• _Material for this task_
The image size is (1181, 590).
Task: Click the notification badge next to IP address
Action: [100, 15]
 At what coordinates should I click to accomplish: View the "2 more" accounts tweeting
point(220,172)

...

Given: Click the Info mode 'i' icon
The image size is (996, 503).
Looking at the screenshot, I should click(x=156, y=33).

...

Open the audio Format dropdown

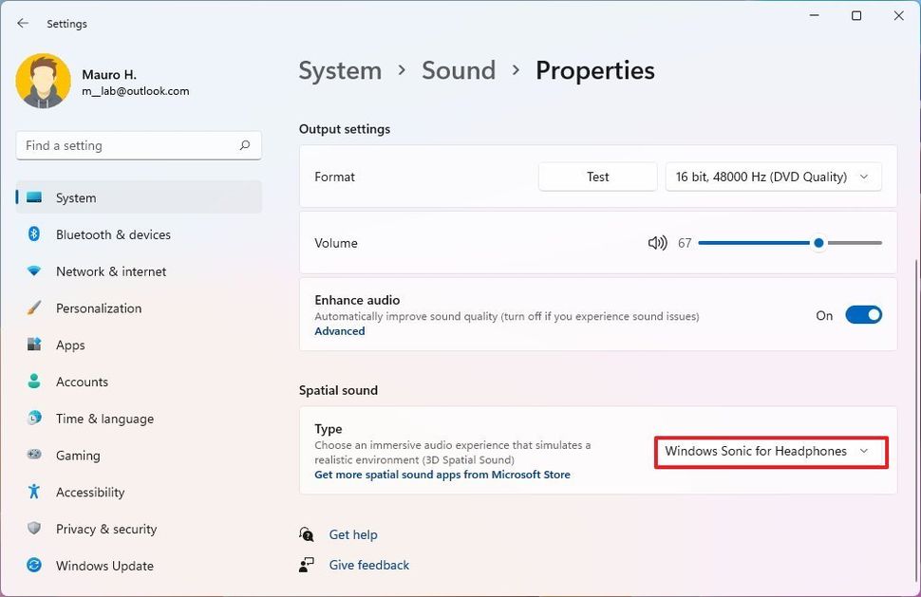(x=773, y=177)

• _What to work on_
Copy the records word for word, starting at the line containing "Given: Click the Info mode 'i' icon" and ending at the line containing "Looking at the".

• _Response_
Given: Click the Info mode 'i' icon
The image size is (996, 503).
Looking at the screenshot, I should click(x=156, y=33).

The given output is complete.